■ **Extracted text**:
········

'Baptists Oppose Constitution' -- what might have been

by Guest Author on September 14, 2016 in CLC

By William M. Pinson, Jr.

“BAPTISTS OPPOSE CONSTITUTION” could have been the headlines of a newspaper in 1787.

Why did Baptists strongly oppose the newly drafted Constitution of the United States of America? In brief, because the document failed to provide a guarantee for religious freedom, a belief cherished by Baptists.

From the earliest days of the settlement of America by Europeans, religious freedom was practically non-existent. Persecution for religious views contrary to those of government-supported churches was widespread and severe in most of the thirteen colonies. Although few in number, the Baptists in those colonies courageously advocated religious freedom, not something to be tolerated but as a fundamental God-given right. Moreover, they pled for religious freedom for all, not just for themselves.

Baptists paid a high price for their efforts. They suffered bloody public beatings, harsh imprisonments, crippling fines, and attacks by mobs. Some were removed from office, such as Henry Dunster, the first president of Harvard University, who was fired for adopting Baptist beliefs. But the Baptists would not be silenced.

The Baptist stubborn insistence on religious liberty resulted from the fact that the belief was not a superficial part of Baptist doctrine but an essential ingredient. In fact, religious freedom relates to every major belief of Baptists, such as the Lordship of Christ, the authority of the Bible, salvation by grace through faith alone, believer’s baptism, a born-again church membership, church autonomy, and evangelism. To be true to their Bible-based beliefs, Baptists paid whatever price was called for to stand for religious freedom.

········

■ **Exercise goal**:
Answer these questions using the article on Baptist opposition to the Constitution:
1. What year is given for when "BAPTISTS OPPOSE CONSTITUTION" could have been a newspaper headline?
2. Who is named as having been fired for adopting Baptist beliefs, and what position did he hold?
3. What did the newly drafted Constitution fail to provide, according to the article?
The entries after this point come from a separate source, not from the article.

········

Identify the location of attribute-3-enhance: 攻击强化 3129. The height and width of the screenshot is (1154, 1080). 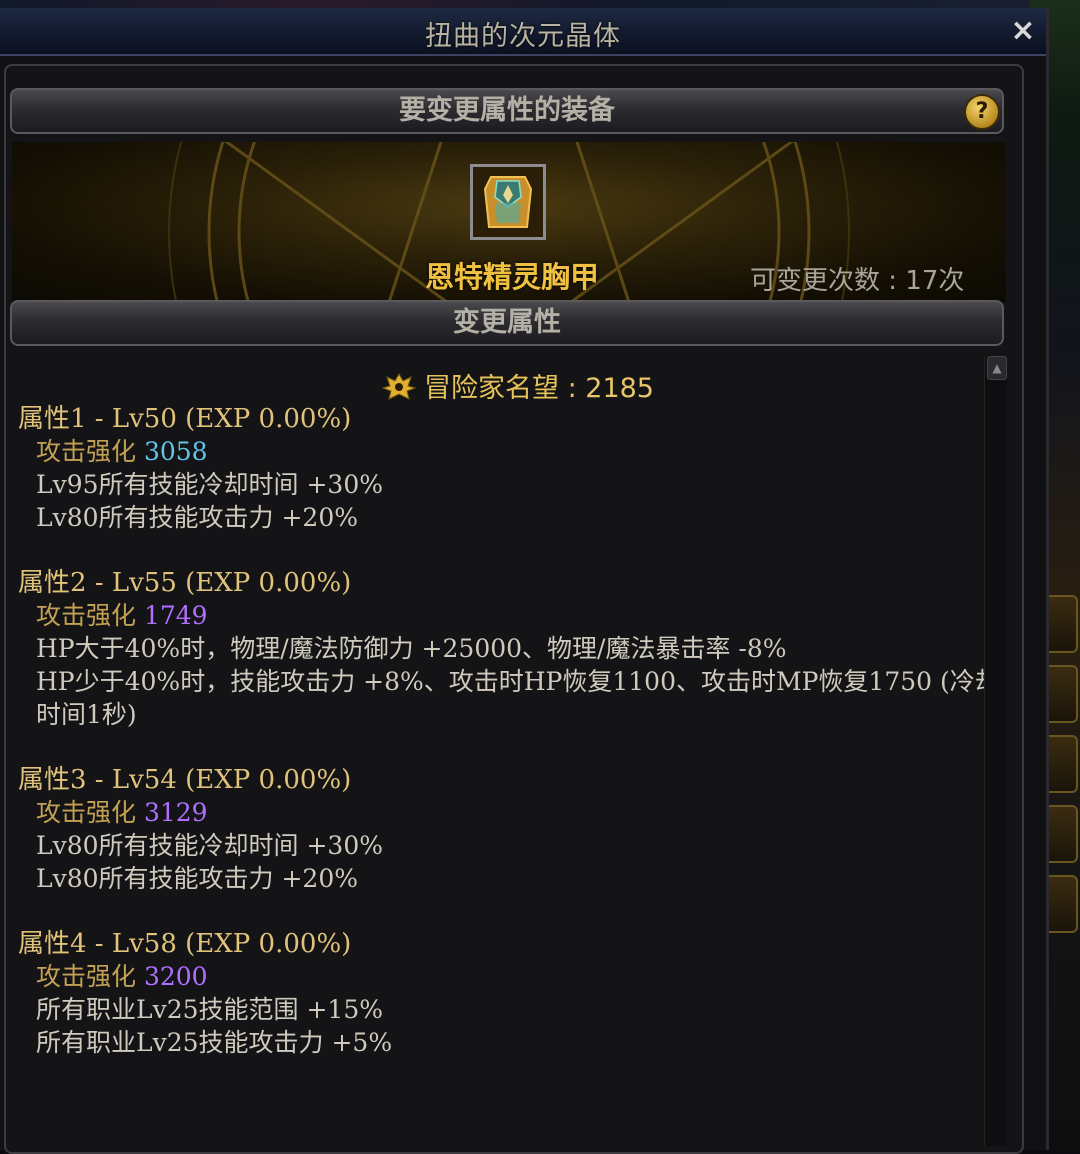
(122, 811).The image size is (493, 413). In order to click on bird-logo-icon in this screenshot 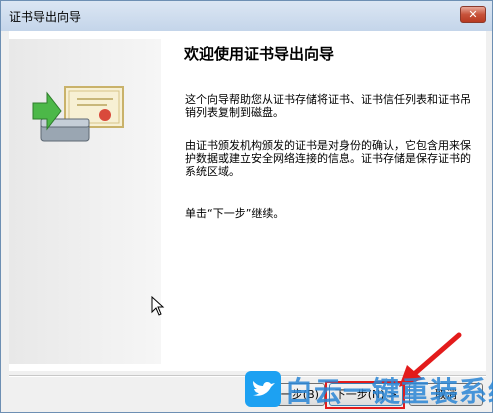, I will do `click(263, 389)`.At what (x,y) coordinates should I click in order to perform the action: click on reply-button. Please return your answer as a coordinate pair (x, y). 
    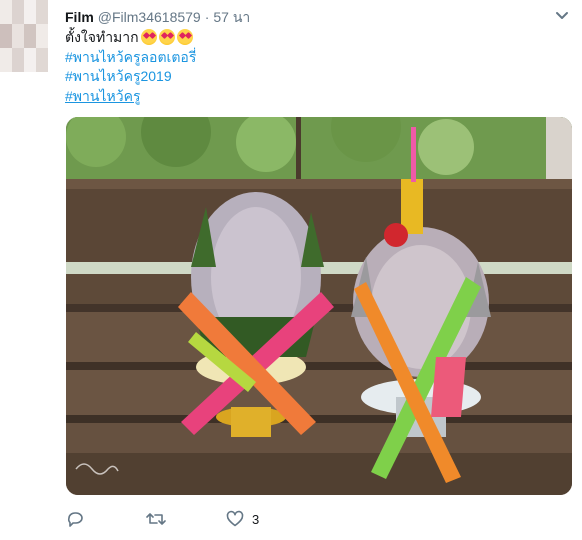
    Looking at the image, I should click on (75, 519).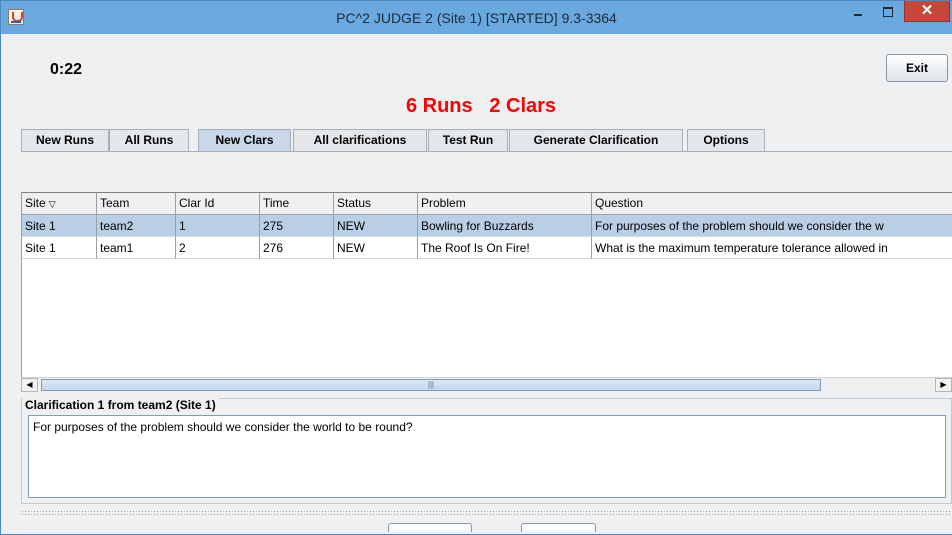  I want to click on column-header-clar-id: Clar Id, so click(218, 204).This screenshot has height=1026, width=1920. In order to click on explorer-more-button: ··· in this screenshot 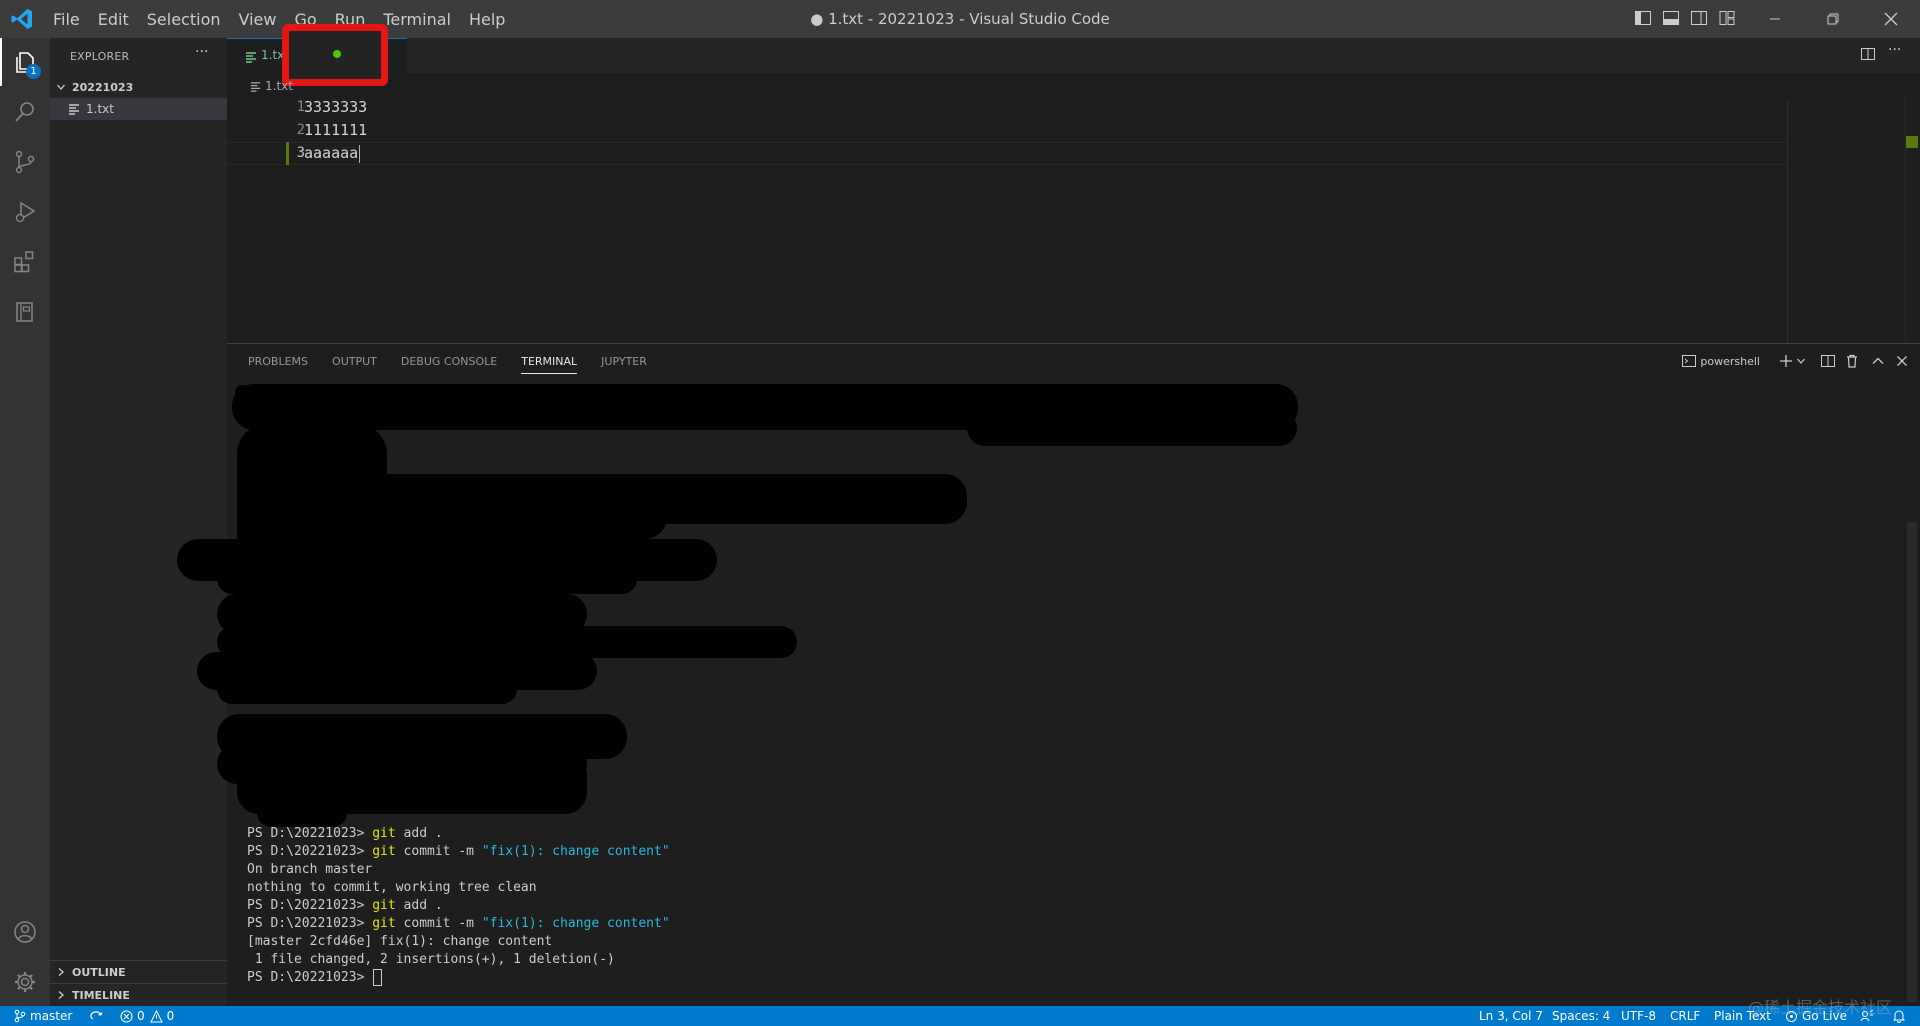, I will do `click(202, 52)`.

········

■ **Response to the task**:
1. 1787.
2. Henry Dunster, the first president of Harvard University.
3. A guarantee for religious freedom.